Despite the concrete has been widely used because of its favourable structural properties, durability and competitive cost, the concrete volume instability due to temperature variation and shrinkage effect, especially during early age, is recognised as a vulnerable disadvantage among many other construction materials. Following that, early-age cracking of concrete structures due to restrained conditions in practice has been a critical issue that may seriously compromise the structural integrity, durability and aesthetics, thereby causing significant economic impact.To date, lot of research about early age concrete properties and thermal cracking phenomenon have been carried out, yet there is a knowledge gap remains unsolved. A reliable prediction model for each shrinkage component is essential, however, due to limited data available for tensile properties and lack of study about many other influencing factors, the existing models are not sufficiently reliable. In fact, the creep and autogenous shrinkage determination described in Australian Standard, AS3600, is based on compressive data at age generally older than 14 days (Khan, 2017). More importantly, no literature provided remarkable discussion and application about reference temperature known as zero-stress temperature, thereby estimation of absolute thermal effect and early age thermal cracking is desired. In this research, a new concept of zero-thermal stress temperature (Tz-thermal) based on pure thermal stress and a better understanding of early-age concrete properties under different temperature are considered as paramount to bridge the knowledge gap.
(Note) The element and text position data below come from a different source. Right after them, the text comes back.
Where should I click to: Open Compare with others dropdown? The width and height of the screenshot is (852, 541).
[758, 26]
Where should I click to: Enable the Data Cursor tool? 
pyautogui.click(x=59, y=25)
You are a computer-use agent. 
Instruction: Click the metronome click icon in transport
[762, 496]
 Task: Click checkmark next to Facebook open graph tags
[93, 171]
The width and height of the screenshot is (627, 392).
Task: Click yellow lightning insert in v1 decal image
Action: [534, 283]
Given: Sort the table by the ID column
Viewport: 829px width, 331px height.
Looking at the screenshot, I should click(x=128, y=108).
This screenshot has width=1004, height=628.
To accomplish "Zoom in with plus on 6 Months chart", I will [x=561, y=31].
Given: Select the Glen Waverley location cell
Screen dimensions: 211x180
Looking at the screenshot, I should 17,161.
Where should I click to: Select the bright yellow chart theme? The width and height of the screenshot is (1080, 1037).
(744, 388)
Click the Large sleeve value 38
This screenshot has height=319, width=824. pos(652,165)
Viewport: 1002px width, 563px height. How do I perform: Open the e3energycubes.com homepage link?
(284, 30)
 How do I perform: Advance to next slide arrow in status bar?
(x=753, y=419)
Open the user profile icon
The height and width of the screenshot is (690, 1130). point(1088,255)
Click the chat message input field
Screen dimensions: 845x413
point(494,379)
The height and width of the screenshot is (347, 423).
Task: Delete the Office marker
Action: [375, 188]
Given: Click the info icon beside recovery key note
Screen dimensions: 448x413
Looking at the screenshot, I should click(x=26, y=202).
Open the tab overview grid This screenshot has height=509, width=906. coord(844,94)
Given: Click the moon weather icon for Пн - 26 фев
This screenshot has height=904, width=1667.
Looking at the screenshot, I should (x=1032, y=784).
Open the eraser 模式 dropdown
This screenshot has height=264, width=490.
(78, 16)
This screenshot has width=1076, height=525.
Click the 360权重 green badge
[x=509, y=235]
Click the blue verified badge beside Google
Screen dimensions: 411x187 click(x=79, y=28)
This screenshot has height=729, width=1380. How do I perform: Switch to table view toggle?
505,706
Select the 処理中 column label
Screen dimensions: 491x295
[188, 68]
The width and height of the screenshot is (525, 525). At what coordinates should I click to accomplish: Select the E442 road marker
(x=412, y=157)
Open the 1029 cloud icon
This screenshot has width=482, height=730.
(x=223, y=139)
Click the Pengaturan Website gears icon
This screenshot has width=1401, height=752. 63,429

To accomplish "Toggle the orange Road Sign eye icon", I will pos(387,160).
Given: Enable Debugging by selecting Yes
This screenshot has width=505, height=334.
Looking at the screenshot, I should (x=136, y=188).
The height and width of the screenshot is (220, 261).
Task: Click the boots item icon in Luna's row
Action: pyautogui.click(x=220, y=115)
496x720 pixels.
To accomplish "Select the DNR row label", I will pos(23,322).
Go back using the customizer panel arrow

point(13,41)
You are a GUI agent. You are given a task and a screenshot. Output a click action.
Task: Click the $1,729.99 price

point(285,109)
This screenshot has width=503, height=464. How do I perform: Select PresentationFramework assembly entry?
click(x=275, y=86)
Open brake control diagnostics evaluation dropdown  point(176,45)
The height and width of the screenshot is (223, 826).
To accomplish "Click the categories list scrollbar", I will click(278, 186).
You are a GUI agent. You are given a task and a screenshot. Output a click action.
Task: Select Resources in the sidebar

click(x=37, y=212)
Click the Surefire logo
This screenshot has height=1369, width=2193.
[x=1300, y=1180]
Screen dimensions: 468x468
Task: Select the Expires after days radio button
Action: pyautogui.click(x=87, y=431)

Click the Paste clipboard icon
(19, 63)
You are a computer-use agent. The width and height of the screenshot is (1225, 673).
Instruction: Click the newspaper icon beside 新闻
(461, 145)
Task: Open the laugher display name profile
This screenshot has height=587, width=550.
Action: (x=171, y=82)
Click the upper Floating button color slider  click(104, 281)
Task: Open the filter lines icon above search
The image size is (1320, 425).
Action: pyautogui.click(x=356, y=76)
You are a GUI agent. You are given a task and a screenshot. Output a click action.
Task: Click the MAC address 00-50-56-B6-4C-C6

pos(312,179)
To achieve this aim, a Temperature-Stress Test Machine, an advanced early-age concrete test machine developed at the University of Queensland, has been utilized to obtain reliable data and then a step-by-step numerical method is used to analyse early-age behaviour of concrete. As a consequence, a significant dependency of Tz-thermal on the concrete temperature is found. This indicates the possibility of early age thermal crack control by controlling the concrete temperature, thereby Tz-thermal and thermal stress. The initiation time of thermal loading significantly influenced the magnitude of the Tz-thermal. Moreover, Tz-thermal at heating phase is greater than that at cooling phase. This is thought to be due to different effects of early age concrete properties (such as coefficient of thermal deformation and Young’s modulus) at different phases.